-------- Records supplied --------
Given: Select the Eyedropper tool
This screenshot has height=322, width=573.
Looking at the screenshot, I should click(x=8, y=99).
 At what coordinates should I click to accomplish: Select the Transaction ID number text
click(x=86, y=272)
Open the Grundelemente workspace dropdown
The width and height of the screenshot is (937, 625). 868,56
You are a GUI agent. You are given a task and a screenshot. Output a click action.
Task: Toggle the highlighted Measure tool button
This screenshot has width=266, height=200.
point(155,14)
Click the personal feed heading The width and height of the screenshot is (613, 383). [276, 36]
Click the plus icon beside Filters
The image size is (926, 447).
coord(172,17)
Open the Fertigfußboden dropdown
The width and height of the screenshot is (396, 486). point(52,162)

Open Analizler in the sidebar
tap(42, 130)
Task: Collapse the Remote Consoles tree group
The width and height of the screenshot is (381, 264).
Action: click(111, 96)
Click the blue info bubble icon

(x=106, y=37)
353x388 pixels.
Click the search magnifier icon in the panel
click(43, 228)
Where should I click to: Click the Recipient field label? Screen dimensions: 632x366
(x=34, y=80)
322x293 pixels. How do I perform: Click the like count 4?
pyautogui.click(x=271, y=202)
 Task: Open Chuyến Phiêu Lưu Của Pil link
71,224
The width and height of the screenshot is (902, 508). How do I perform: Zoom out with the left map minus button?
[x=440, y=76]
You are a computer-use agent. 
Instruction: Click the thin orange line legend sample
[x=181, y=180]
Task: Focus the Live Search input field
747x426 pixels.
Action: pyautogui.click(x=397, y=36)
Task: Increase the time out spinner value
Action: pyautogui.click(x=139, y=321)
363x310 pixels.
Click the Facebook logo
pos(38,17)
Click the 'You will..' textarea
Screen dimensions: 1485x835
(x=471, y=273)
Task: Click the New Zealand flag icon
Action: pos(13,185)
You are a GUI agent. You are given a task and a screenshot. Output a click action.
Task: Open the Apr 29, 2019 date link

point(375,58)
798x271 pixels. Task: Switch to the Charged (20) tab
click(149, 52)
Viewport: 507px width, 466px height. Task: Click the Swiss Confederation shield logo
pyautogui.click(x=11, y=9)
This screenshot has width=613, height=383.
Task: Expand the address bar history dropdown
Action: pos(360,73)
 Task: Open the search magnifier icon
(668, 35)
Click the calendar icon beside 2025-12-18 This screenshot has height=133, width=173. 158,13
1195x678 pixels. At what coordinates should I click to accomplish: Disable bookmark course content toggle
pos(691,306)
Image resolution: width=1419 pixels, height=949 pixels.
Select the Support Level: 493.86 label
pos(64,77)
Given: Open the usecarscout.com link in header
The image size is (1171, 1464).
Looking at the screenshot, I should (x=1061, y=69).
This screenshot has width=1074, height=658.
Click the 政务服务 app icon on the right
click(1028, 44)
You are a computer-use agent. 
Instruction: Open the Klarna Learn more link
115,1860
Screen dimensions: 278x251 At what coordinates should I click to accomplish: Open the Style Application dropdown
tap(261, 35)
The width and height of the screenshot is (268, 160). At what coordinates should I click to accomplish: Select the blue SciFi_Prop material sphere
--------
> _Exercise aim_
Both the line containing "The width and height of the screenshot is (902, 508)." and the line containing "363x310 pixels." belong in the answer. Print them and every line above that falls between them exactly, and no others.

> _Solution to the exercise_
The width and height of the screenshot is (902, 508). How do I perform: Zoom out with the left map minus button?
[x=440, y=76]
You are a computer-use agent. 
Instruction: Click the thin orange line legend sample
[x=181, y=180]
Task: Focus the Live Search input field
747x426 pixels.
Action: pyautogui.click(x=397, y=36)
Task: Increase the time out spinner value
Action: pyautogui.click(x=139, y=321)
363x310 pixels.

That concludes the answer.